There have been too many highlights of teaching this particular year 7 class to explore them all, but seeing students of a very wide range of ability access Dickens, empathise with his characters, and enjoy his writing has really changed my mind on the idea of a “depth” curriculum. I will also add that three students have professed to be reading Great Expectations; one even showed me the sweetest page of notes she had taken on the book. Absolutely no-one has said “we’re still doing Dickens?” at any point this term. When I told them we were studying “A Christmas Carol” after half term, the only emotion shown was elation. When students read the description of Miss Havisham and were instructed to highlight anything they found effective, one student piped up: “can’t I just highlight it all?”

The year 10 curriculum has been similarly literary. In fact, in ample time for the new KS3/4 curriculums, my line manager put in place some extremely inspiring schemes of work to prepare students for the rigours of a literature-heavy GCSE, and of couse A-level – our end-goal.

The iGCSE has its drawbacks, however for the scope of the coursework it is a winner for me. This term has been focused on iGCSE coursework tasks, which are in turn descriptive, argumentative and reading-based; however, in contrast to AQA’s “write about something which makes you angry” and other such generia, we have been teaching students about women in nineteenth century literature, and using this as a springboard for their creative and critical writing.

The scheme began with Tennyson’s “The Lady of Shalott”, which my students were undeniably fazed by. It is a tough text, worthy of longer study. Yet their understanding of the implicit ideas in the poem has rendered some powerful pieces of description, as they wrote about the journey she took.

We moved onto Jane Eyre, worthy of a term itself. Students have the book and are, I hope against hope, ploughing through it still as I write. We explored key chapters together and wrote a number of pieces inspired by Bronte’s characters and settings.

Then onto Gilman’s “The Yellow Wallpaper,” which was a true joy to teach. I will never forget the faces of the students when they reached the end of the story – not quite wanting to believe what they were reading, and knowing something had happened which challenged their ideas of what the nineteenth century female writer might be exploring. Another descriptive piece followed.

Finally, we explored the idea of women’s suffrage, linking up with their study of it in year 9 History, and wrote speeches arguing against articles and letters from the time.

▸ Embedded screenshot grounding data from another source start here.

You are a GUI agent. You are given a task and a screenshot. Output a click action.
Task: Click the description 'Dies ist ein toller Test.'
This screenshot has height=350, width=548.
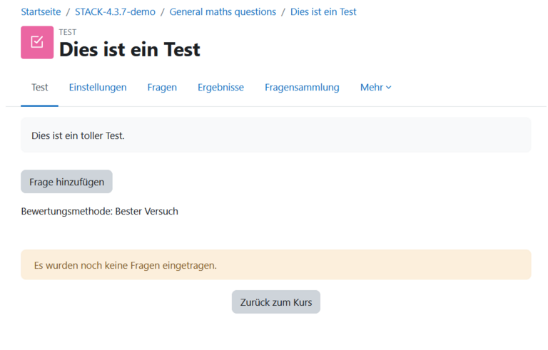[x=78, y=135]
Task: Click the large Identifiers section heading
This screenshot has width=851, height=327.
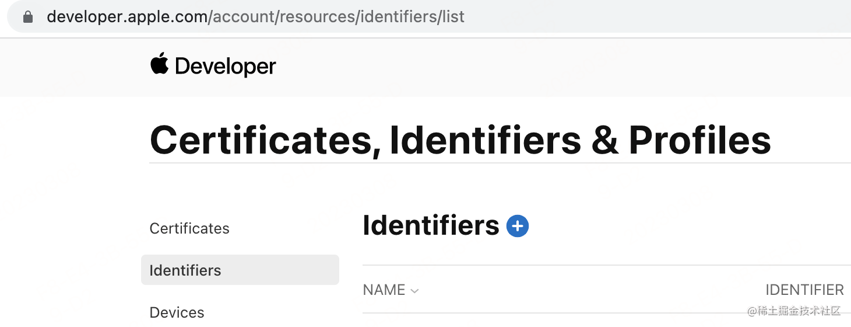Action: [x=431, y=225]
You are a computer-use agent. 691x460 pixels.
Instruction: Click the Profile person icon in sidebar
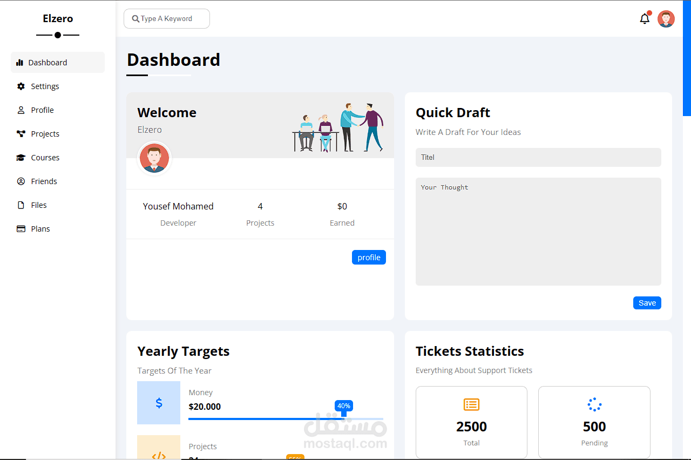pos(20,110)
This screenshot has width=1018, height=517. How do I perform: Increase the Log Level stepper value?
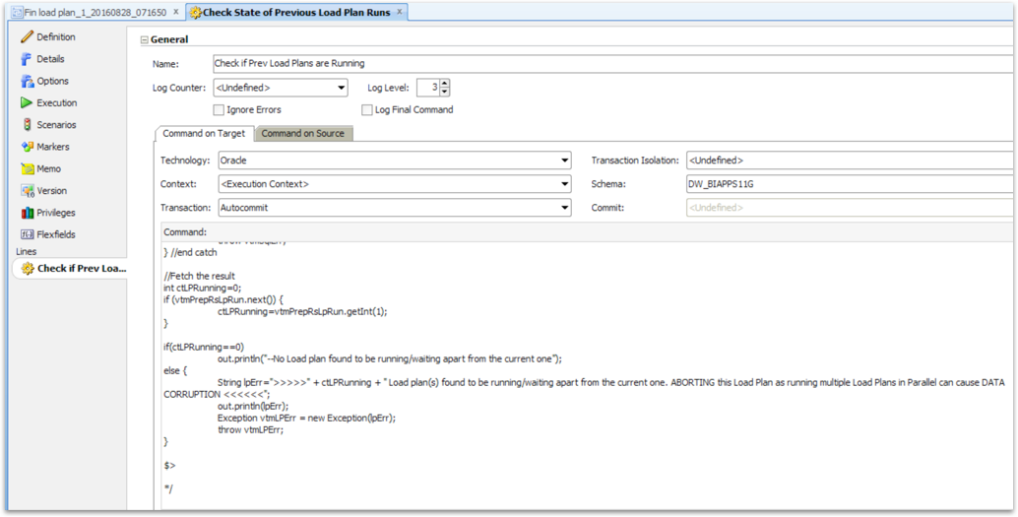[x=445, y=84]
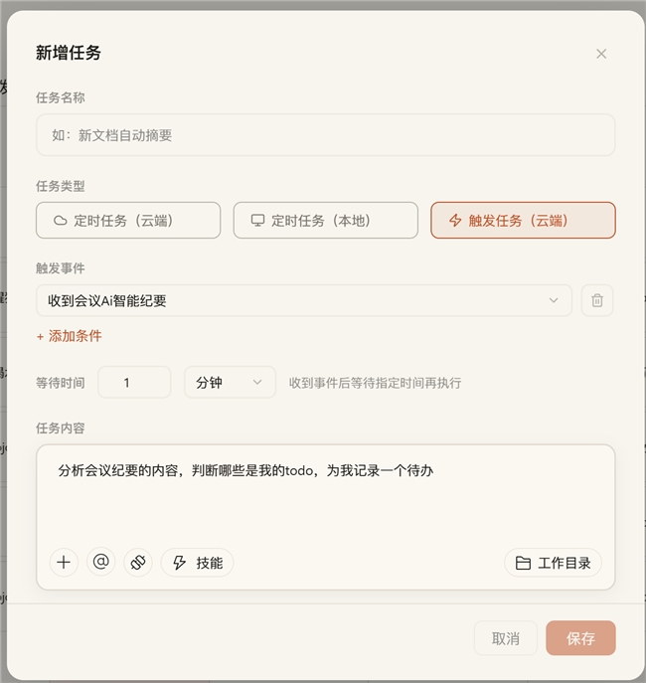Image resolution: width=646 pixels, height=683 pixels.
Task: Close the 新增任务 dialog with X icon
Action: coord(601,54)
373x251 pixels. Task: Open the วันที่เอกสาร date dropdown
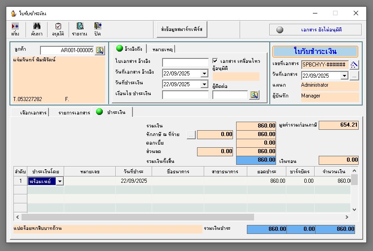click(x=344, y=76)
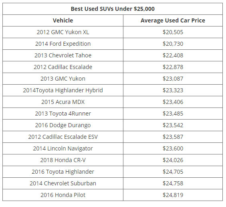The image size is (226, 207).
Task: Select 2014 Toyota Highlander Hybrid text
Action: pyautogui.click(x=63, y=90)

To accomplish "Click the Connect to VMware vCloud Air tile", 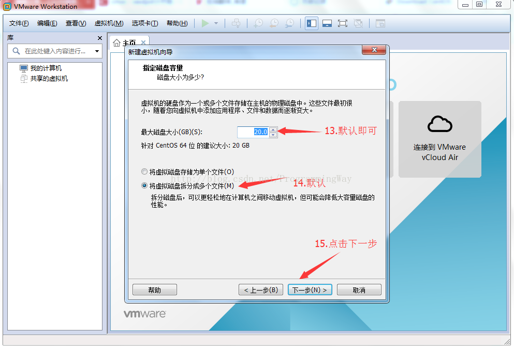I will coord(439,139).
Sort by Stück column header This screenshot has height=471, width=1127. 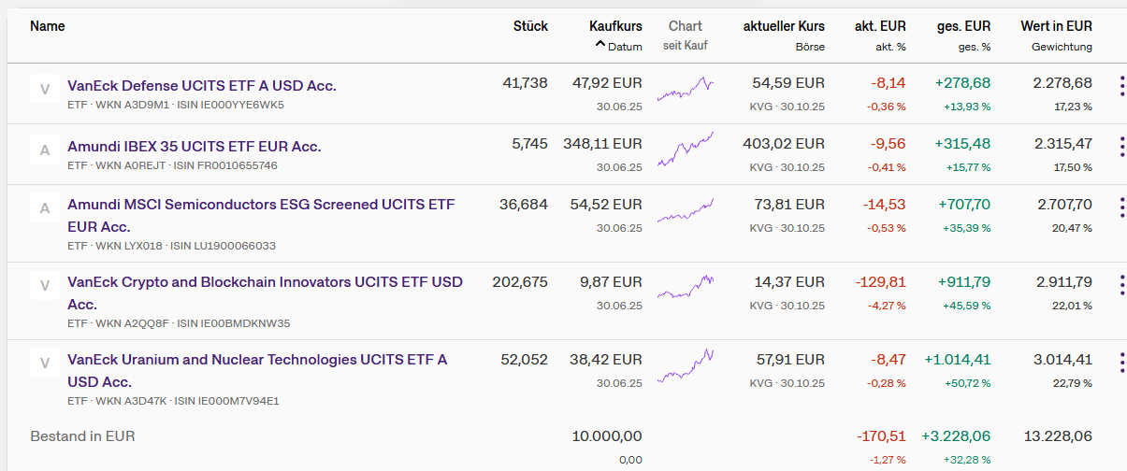pos(530,26)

What students have gained, I feel, is a healthy overview of some great writing and some central concerns of the nineteenth century. The coursework did not take over, and we did not teach to the task. The coursework was almost incidental. As you can redraft it as many times as needed, there wasn’t the pressure to drill it in and get it perfect. I just wanted my students to be creative and to understand the wider concepts of the time period.

All of which sets them up nicely for their Literature Controlled Assessment next term – although I’m not sure how they or I are going to cope with a more task-driven term.

I can’t by any stretch of the imagination take any modicum of credit for what these children are studying; I can only advocate this approach. Our visiting “mock-Ofsted” inspector described the curriculum throughout KS3 and KS4 as “inspiring.” I have certainly found it to be so as a teacher.

More than ever, I feel like I am certain of what I want my students to have when they leave me, and the only way I am sure they can attain this is through study of challenging and literary texts. I am delighted to be in an environment which has fostered this.